Stored rows:
— begin —

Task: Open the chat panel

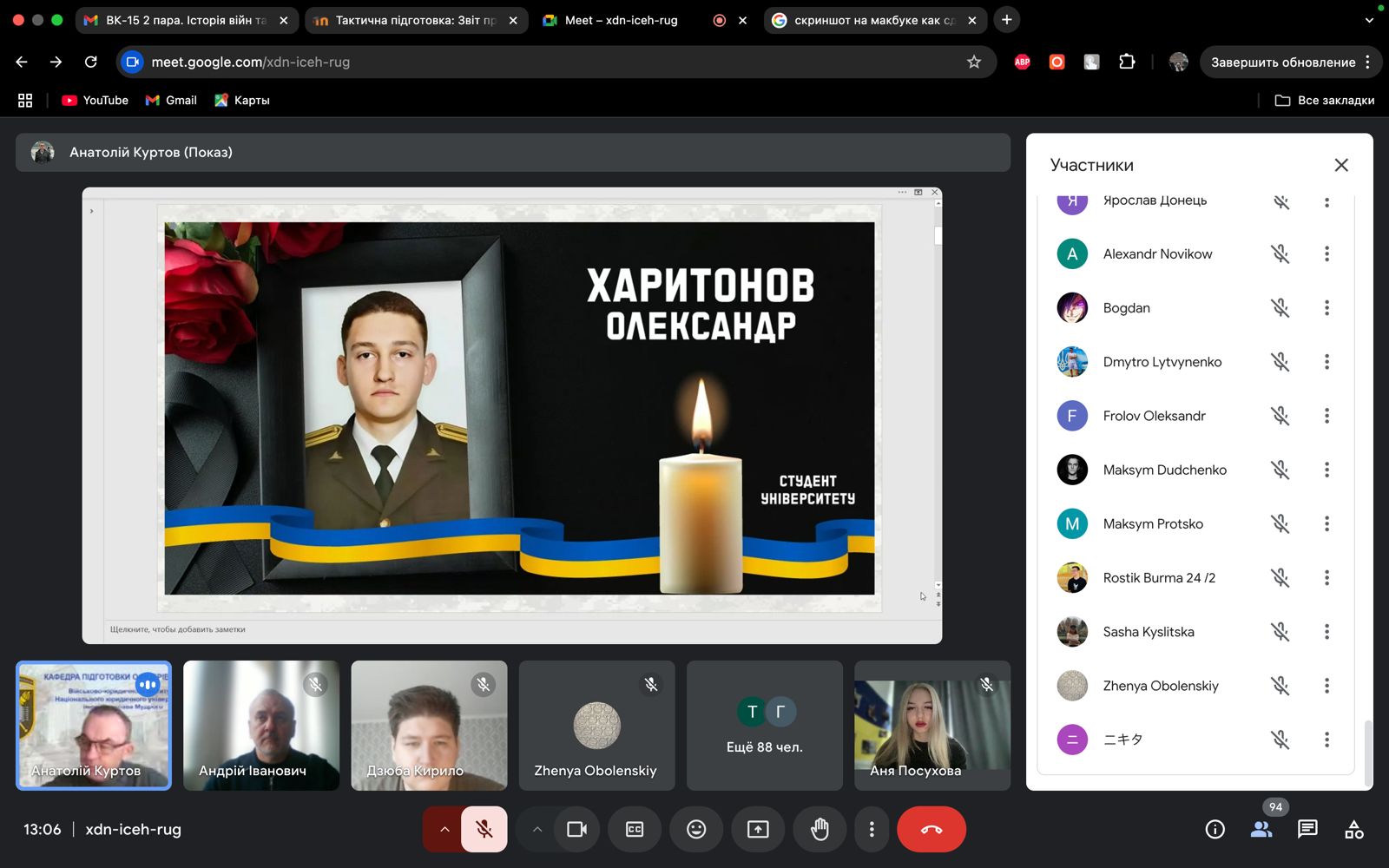Action: click(1307, 829)
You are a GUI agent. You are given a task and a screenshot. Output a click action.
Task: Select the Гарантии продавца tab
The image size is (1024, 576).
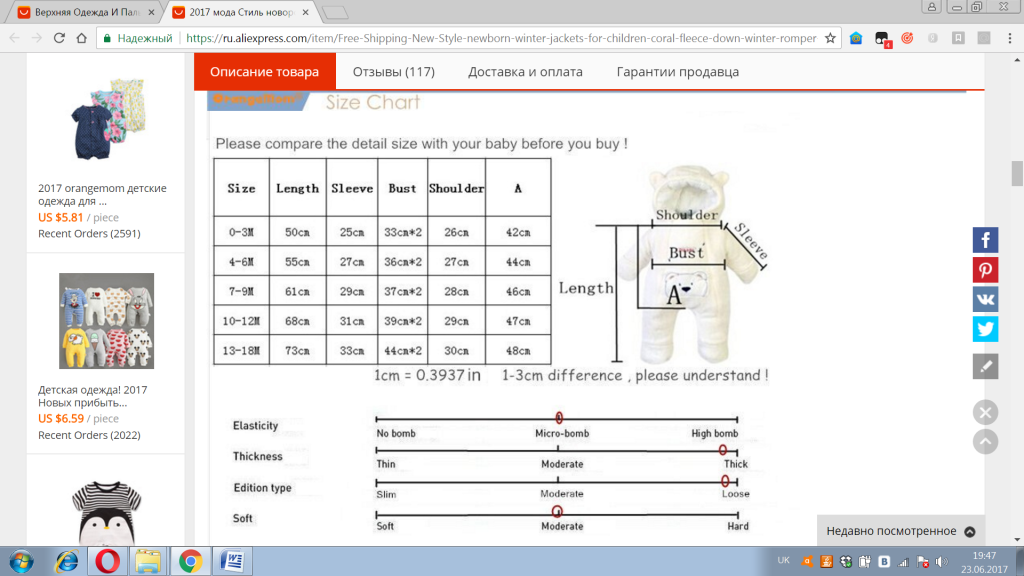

— end —

Work to do:
Give the rows above as a JSON list of strings, one string per line, leaving out blank lines and the pictures.

Task answer:
[
  "Task: Open the chat panel",
  "Action: click(1307, 829)",
  "You are a GUI agent. You are given a task and a screenshot. Output a click action.",
  "Task: Select the Гарантии продавца tab",
  "The image size is (1024, 576)."
]